The 43-year-old man of Lubbock, TX, tried to delay his execution by filing a lawsuit with two other condemned inmates that sought more information about the lethal drugs that would be used in their executions. The lawsuit challenged the Texas Department of Criminal Justice’s recent purchase of pentobarbital from a “compounding pharmacy” in Texas that initially wished to remain anonymous.
The prisoners’ letters launched a media frenzy over capital punishment, compelling the pharmacy to ask for the drugs back. Texas prison officials refused to return the drugs as they “were purchased legally by the agency,” according to department spokesman Jason Clark who issued a statement Monday. “TDCJ has no intention of returning the pentobarbital.”
“We were up-front with the vendor that the name of their company and the items purchased would be subject to disclosure thorough open records requests,” Clark said.
Death penalty states, including Texas, have turned to compounding pharmacies to replenish their lethal injection inventories after major pharmaceutical companies have said they do not want their drugs used for executions. The three prisoners argued the lethal sedative would cause further pain and suffering since the drug was manufactured by a compounding pharmacy where pharmaceutical products are not approved by the Food and Drug Administration. Opponents of capital punishment have harshly criticized these compounding pharmacies for providing drugs that are not placed under federal guidelines and are potentially unsafe. In the past, local pharmaceutical companies were implicated for providing contaminated drugs with fatal side effects.

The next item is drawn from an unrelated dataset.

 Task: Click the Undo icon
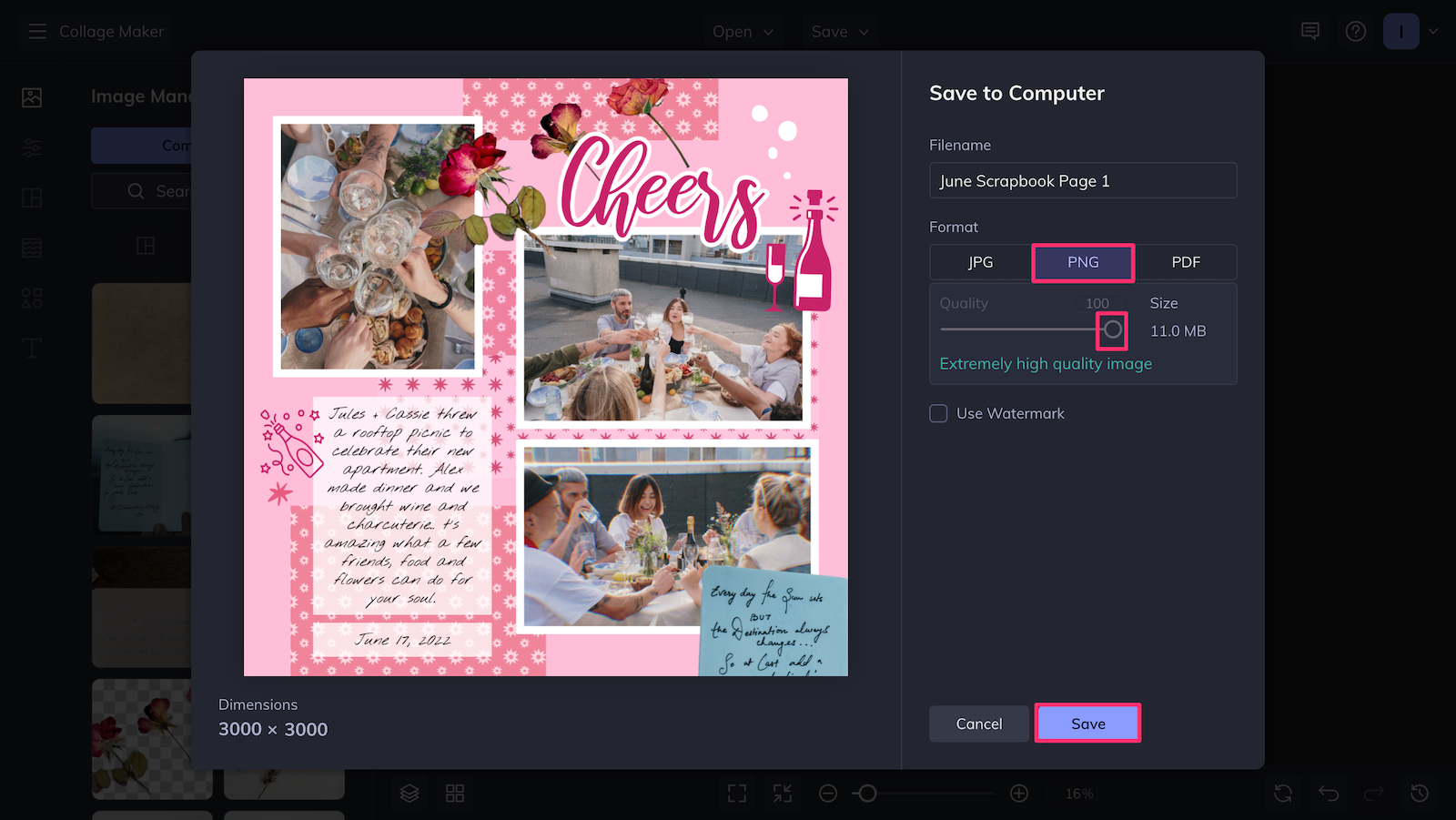click(1328, 793)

The lawsuit hoped to delay the execution to confirm “the integrity and legality” of the injection, according to the lawsuit. The lawyers argued that the drug is “a dramatic change from prior practice—making the need for oversight, now and in the future—that much more important,” according to an AP report.
After lower federal courts ruled that pentobarbital was safe to use for executions, the inmates appealed their case to the Supreme Court, who ultimately rejected the prisoners’ appeal.
Yowell is the 14th man to be executed this year in Texas, which implements the death penalty more than any other state in the country.
Yowell, who was already on probation for burglary and drug convictions, was charged with murdering his parents on Mother’s Day weekend in 1998 and setting his home on fire, which injured his grandmother who later died of injuries from the fire explosion. A medical autopsy later showed that his mother had been strangled with a lamp cord before the blast, and that his father was shot in the head.
A new study by the Death Penalty Information Center finds that just 2% of all counties in the United States are responsible for convicting and executing most of the prisoners on death row since the death penalty was reinstated in 1976. Ten of the top 15 counties that convict people of the death penalty and carry out the executions are in Texas. Harris County, which includes Houston, is number one on that list, and Dallas County is number two.
Since 1976, Texas has executed 502 convicts. While Los Angeles County, Calif. has the most people on death row, California has put 13 to death.